Why doesn't hot charcoal glow blue?

Any black body emits radiation of all frequencies. So a hot charcoal definitely emits some blue light. It doesn't appear blue, because most of its light is red, orange, or yellow. To shift the spectrum toward perceiving the white light, you must increase the temperature to the temperature of the Sun (5,778K), but this would destroy your furnace, as we don't have materials capable of sustaining this temperature. The highest recorded melting point is 4,215K of tantalum hafnium carbide. To make charcoal blue, you would need to increase its temperature even more, which is unrealistic in any existing furnace.

Hot iron doesn't become bluish white, but only yellowish, because it melts at 1,811K. You may see bluish colors on it after it cools down. They are caused by thin layers of iron oxide reflecting light differently for different wavelengths.

Iron is supposed to glow blue-white at around 1600 degrees C. page 7.

Would carbon have that color at that temperature?

Spectral lines of iron

spectral lines of iron

Spectral ines of carbon

spectral lines of carbon

Maybe not. Maybe those bright yellow lines would add too much. Carbon might have to be hotter.

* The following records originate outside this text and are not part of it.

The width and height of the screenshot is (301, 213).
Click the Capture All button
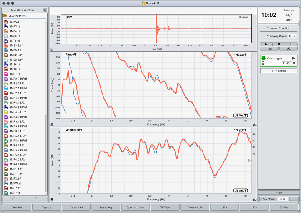(x=76, y=207)
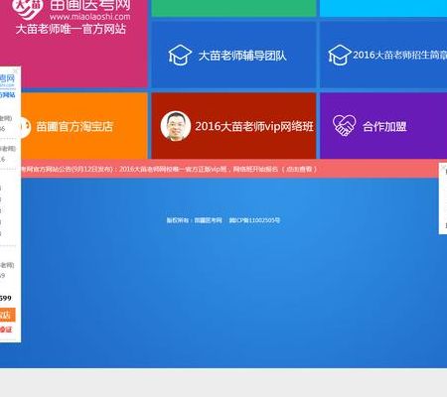Click the graduation cap icon beside 大苗老师辅导团队
Viewport: 447px width, 397px height.
(180, 55)
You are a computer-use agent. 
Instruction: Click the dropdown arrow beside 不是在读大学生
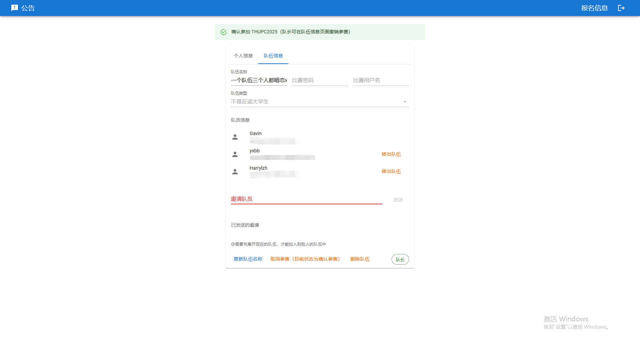tap(405, 101)
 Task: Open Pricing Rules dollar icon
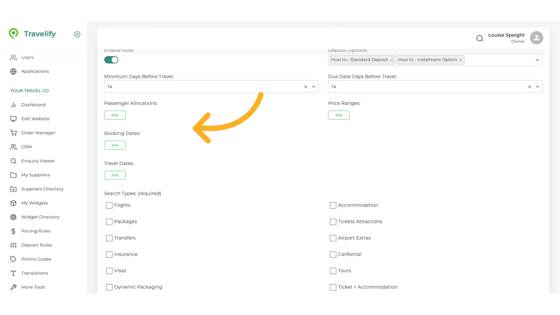coord(13,231)
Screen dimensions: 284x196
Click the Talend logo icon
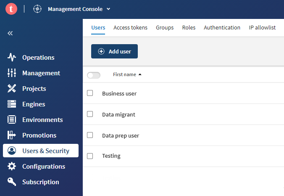[x=11, y=9]
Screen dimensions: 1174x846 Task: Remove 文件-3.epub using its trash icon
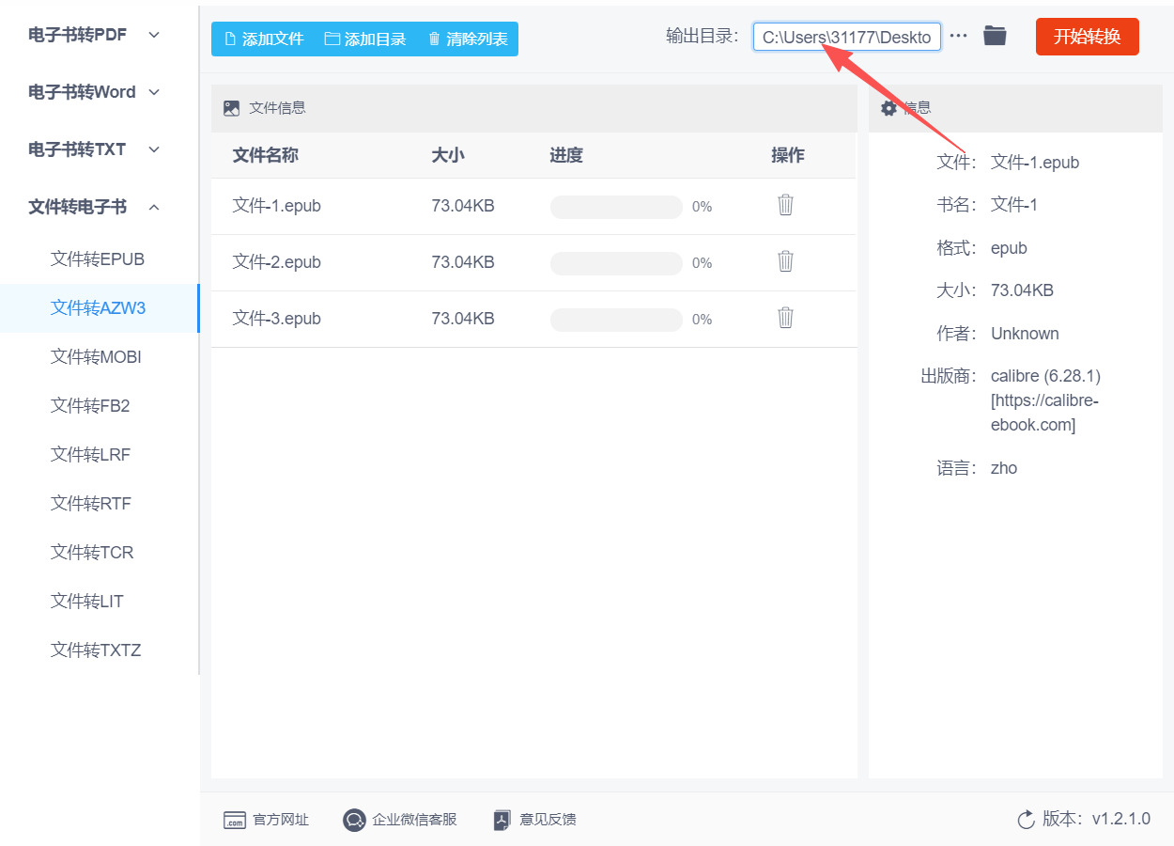coord(786,318)
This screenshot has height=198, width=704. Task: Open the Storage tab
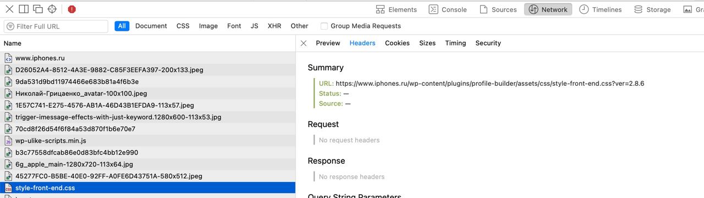click(x=652, y=9)
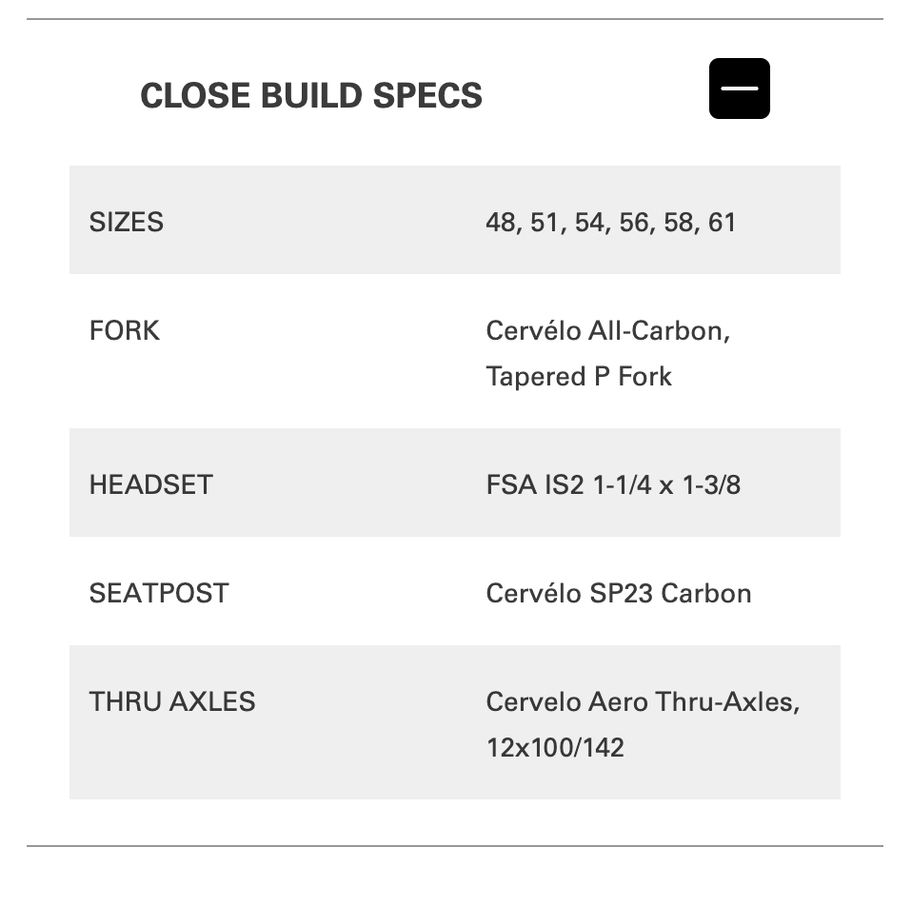Click size 51 in the sizes list
The image size is (912, 906).
tap(545, 223)
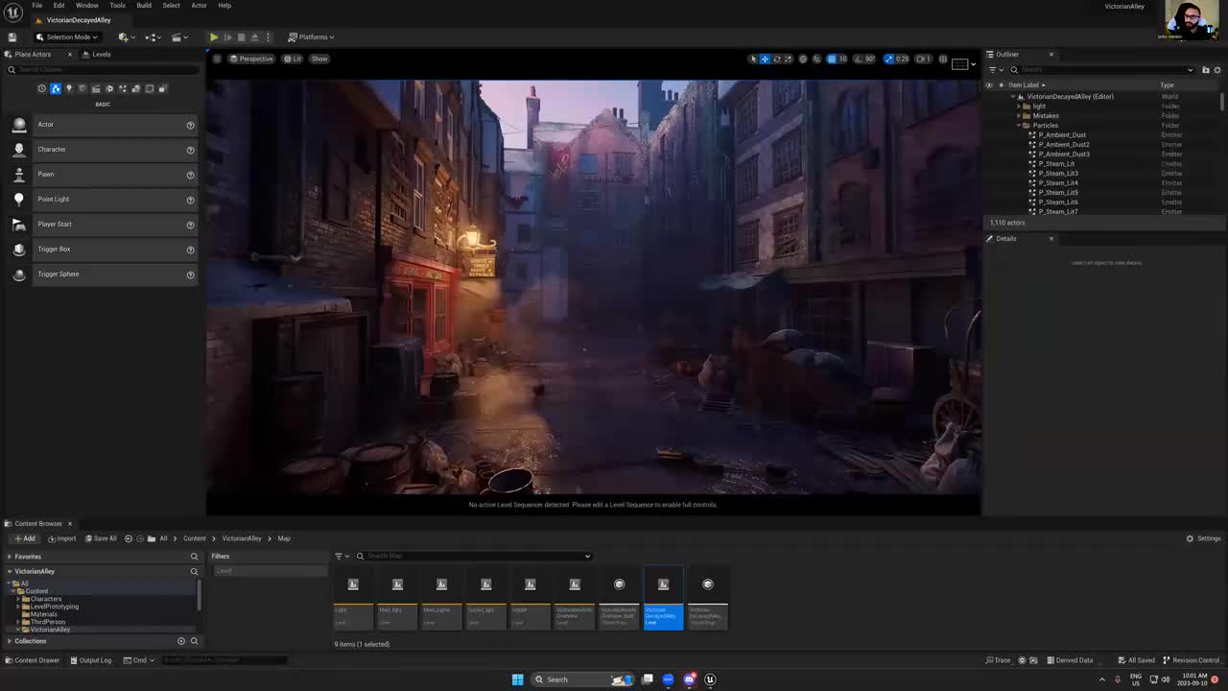
Task: Select the scale transform gizmo tool
Action: coord(789,59)
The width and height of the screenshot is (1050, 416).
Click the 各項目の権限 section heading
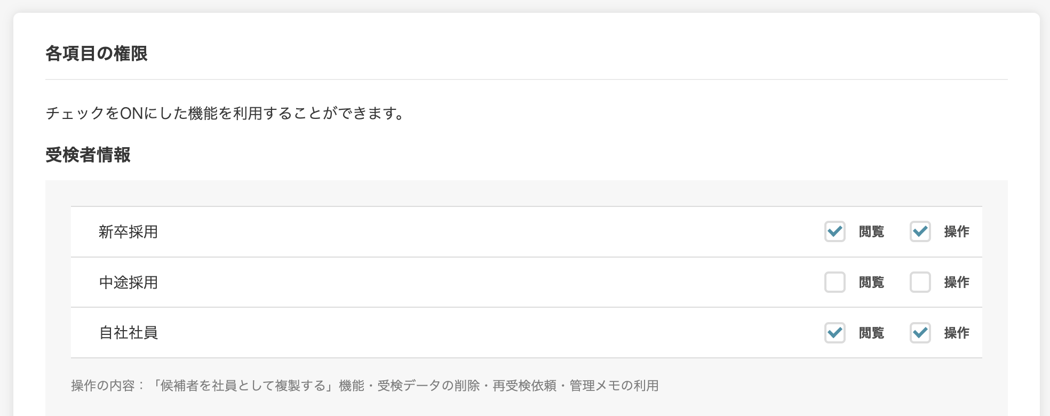(97, 53)
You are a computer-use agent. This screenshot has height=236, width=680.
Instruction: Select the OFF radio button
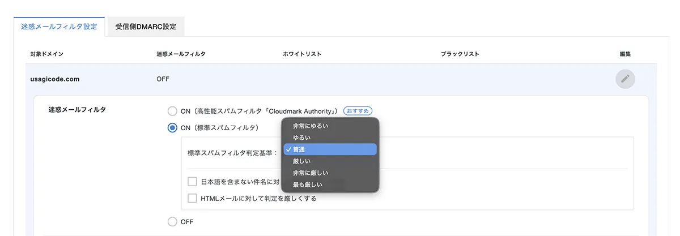pos(172,222)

Do we have examples of carbon heated very hot? How about a carbon arc lamp? Pass a whole lot of electricity between two pieces of carbon. Some carbon vaporizes, and the hot carbon vapor gets very bright.

carbon arc lamp

Does this look bluish-white to you? Maybe it's possible, and maybe the charcoal has to be vaporized to do it. Can you find a way to get charcoal to do that by burning it with pure oxygen? I don't know. Can you get that color with solid charcoal, or would the carbon vaporize first? Carbon's sublimation point is 3642 C, so maybe.

Sorry I can't give a more definite answer.

(Here's a tip if you want to look for yourself. If you do an image search that includes "white-hot" or "blue-white-hot", be sure to set your censor. For reasons I didn't think of ahead of time, these searches produce a lot of porn.)

The glowing color of an object is based on its temperature. Wood Charcoal probably won't get hot enough to look blue. The sun is around 5500 degrees and emits all colors of em radiation. Wood charcoal will take a lot of help from the user (pumping air on the charcoal) to approach that required temperature and it will probably turn to ash before the temp is even reached. To glow with a blue color, the required temperature is probably greater than 8000 degrees.